What to work on: In the excerpt on sponsor checks of the accountant's report, how large must an adjustment be before the sponsor has to identify it? Please answer in one sentence.

Source excerpt:
Consistency with the Listing Document

Paragraph 17.2 of the Code mandates that the sponsor must ensure the accountant’s report is “consistent with the other information in the listing document, including the business section, risk factors, and use of proceeds.” This is not a mathematical reconciliation but a qualitative cross-check. For example, if the accountant’s report shows revenue of HKD 500 million in Year 3, but the “Business Overview” section describes a new product line that contributed HKD 200 million, the sponsor must confirm that the product line’s revenue is properly allocated. The HKEX’s Listing Decision LD143-2024 (December 2024) clarified that this duty extends to segmental reporting: where the applicant operates in multiple jurisdictions, the sponsor must verify that the geographic breakdown in the accountant’s report matches the operational disclosures in the prospectus.

Identification of Material Adjustments

The reporting accountant may make adjustments to the applicant’s financial statements to comply with Hong Kong Financial Reporting Standards (HKFRS) or to address audit findings. The sponsor must identify any adjustment that exceeds 5% of the relevant line item, as per the SFC’s Due Diligence Guidelines (2022, paragraph 4.7). In practice, this means the sponsor’s due diligence team must obtain a schedule of adjustments from the reporting accountant and review each one against the applicant’s management accounts. The SFC’s 2023 thematic inspection found that 6 of the 12 sponsor firms did not request this schedule, relying instead on the final audited figures. This omission was cited in 2 of the 4 withdrawn listing applications.

Data:
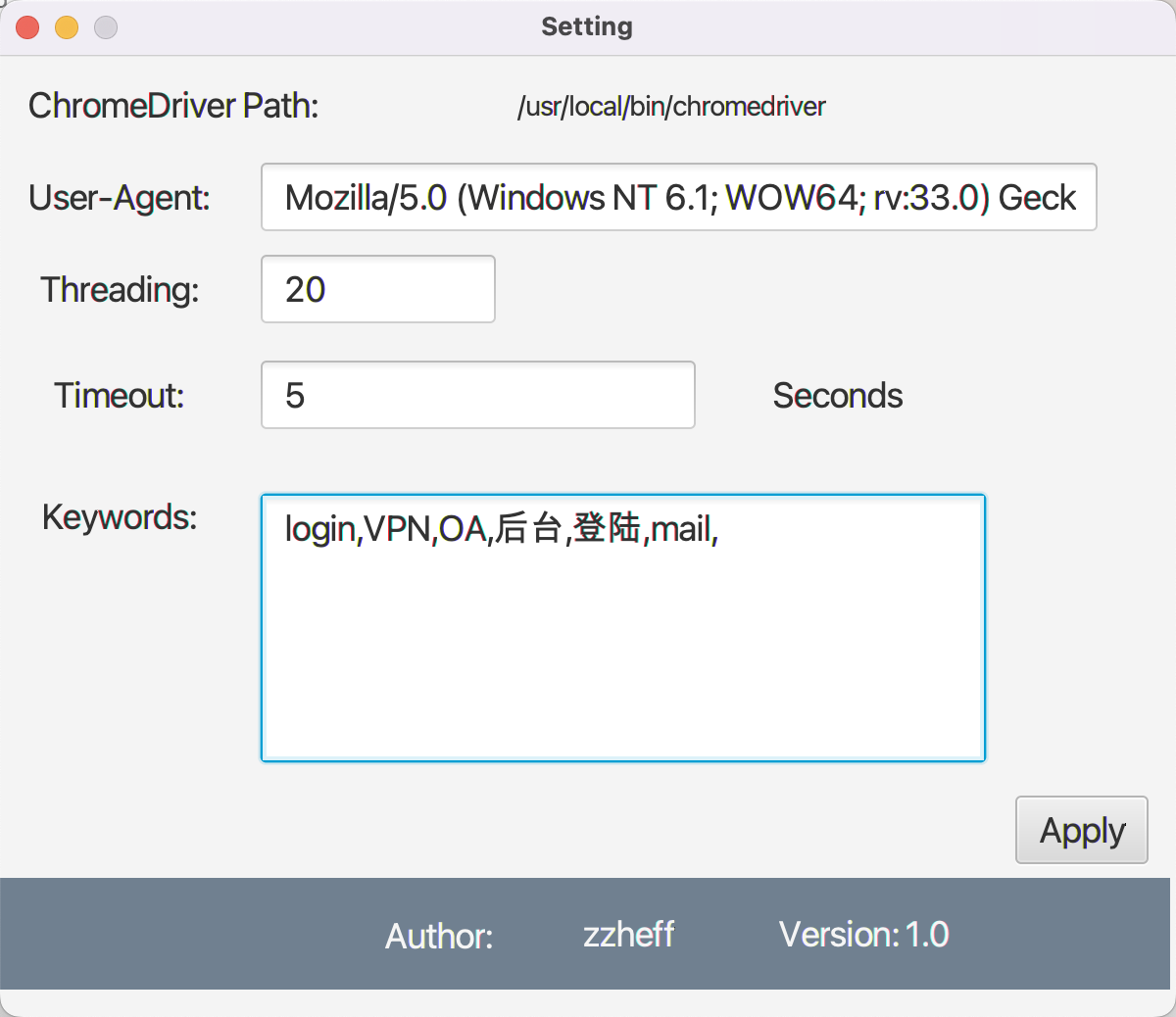This screenshot has height=1017, width=1176.
Task: Click the yellow minimize window icon
Action: [x=66, y=27]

Output for this exercise: The sponsor must identify any adjustment that exceeds 5% of the relevant line item.